Self Describing Data

4 minute read

Life would be so much nicer if my notebook (I’ve been using Zim-Wiki for some years) could link to emails archived in my email application (Thunderbird)… Linking in the other direction would, of course, be too much to ask!

Now Zim-Wiki is somewhat scriptable in the sense that I could write a plugin that gets some configuration telling it where to find my email archives and that understands the mbox data-storage format used by Thunderbird, so it’s at least possible in some theoretical sense. Of course I’d have to delve into Python (which I know only a tiny little bit) and learn Zim’s Plugin API first… shouldn’t take more than a week or two.

So: it’s possible. But it’s quite a high bar to clear. Quite an expensive bit of wiring for just one small integration. And just think for a moment about how many integrations I’d really like to see…

It’s a pretty clearcut example where self-descriptive data formats would be Oh So Useful. Then software could shoulder (probably) 90% of the burden, and the whole project would become approachable, even if only by “expert” users. But as things stand… Not So Much!

Two strands of thought:

  1. There are two (more, actually, but for now…) kinds of programming:

    • wiring bits together — most of Enterprise programming — and
    • writing basic domains where we’re encoding/debugging/capturing domain knowledge and enabling manipulation/editing of the resulting model.
  2. The world would be a better place if data-formats were self-descriptive, and if that self-description was machine-readable as well as human readable. Second prize (though a fairly distant second) would be data that is merely “described”… somewhere… anywhere… *sobs quietly into pillow*.

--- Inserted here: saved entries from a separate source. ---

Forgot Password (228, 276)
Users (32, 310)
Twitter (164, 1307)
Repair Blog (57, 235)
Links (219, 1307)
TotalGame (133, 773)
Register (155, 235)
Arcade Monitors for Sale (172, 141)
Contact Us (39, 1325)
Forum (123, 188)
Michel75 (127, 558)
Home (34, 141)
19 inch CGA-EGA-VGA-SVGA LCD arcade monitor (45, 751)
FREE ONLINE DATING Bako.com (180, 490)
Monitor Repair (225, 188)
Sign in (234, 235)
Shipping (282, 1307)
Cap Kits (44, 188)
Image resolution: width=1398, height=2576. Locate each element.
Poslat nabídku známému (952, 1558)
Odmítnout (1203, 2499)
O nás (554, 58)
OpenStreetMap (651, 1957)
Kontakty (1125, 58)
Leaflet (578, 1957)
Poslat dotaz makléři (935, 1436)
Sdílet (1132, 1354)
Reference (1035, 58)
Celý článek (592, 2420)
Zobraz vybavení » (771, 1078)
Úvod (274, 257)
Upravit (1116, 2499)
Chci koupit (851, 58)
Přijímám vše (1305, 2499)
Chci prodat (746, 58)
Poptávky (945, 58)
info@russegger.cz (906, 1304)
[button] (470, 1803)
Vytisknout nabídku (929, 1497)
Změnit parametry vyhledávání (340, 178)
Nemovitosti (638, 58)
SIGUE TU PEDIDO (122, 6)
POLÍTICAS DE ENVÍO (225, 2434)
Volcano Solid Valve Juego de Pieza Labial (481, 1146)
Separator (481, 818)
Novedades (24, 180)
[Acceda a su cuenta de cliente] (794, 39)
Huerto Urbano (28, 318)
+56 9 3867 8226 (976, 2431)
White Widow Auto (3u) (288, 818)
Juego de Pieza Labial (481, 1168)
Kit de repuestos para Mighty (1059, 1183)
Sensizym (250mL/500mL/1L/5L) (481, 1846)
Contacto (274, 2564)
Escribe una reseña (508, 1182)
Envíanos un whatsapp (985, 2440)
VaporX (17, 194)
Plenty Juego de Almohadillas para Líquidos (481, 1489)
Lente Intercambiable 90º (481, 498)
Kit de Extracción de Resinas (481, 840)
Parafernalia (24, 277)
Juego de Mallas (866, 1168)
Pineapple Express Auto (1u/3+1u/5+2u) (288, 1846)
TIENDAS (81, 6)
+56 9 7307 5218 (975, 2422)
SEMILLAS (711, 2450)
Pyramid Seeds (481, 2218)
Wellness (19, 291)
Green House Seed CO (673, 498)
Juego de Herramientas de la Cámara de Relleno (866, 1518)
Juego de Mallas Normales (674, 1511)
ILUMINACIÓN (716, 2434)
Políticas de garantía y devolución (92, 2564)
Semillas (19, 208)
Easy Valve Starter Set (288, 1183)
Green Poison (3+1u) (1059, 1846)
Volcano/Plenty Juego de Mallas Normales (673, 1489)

Bringing these together, I begin to wish for data formats to imitate one of Smalltalk’s Big Wins: The meta-level (descriptive level) is entirely on the same basis as the functional level. Classes are merely Objects. The meta-level uses exactly the same mechanisms, syntax and conventions as the functional level. Could we do this for data? Because if we can, then self-description almost just falls out as a natural, inevitable and, above all, easy consequence.

Convenience matters! If self-description is not easy to do, preferably entirely automatic or consequential, then self-description simply won’t happen. (And there is the problem with “described elsewhere” data. Plus it has a nasty tendency to get out of sync with the actual data format. See here for an example where the description metadata gets arbitrarily clobbered by something and it turns out to be non-trivial to figure out what’s going wrong and what to do about it.)

Oh, and I’d like to link from my notes to single transactions on my bank statements… (Lather, rinse and repeat the performance.)

And from emails to some of those transaction records… (ugh: Thunderbird plugins? Fuhgeddaboudit.)

Baby Steps, I keep reminding myself, Baby Steps

Q: What’s the simplest possible thing that might work?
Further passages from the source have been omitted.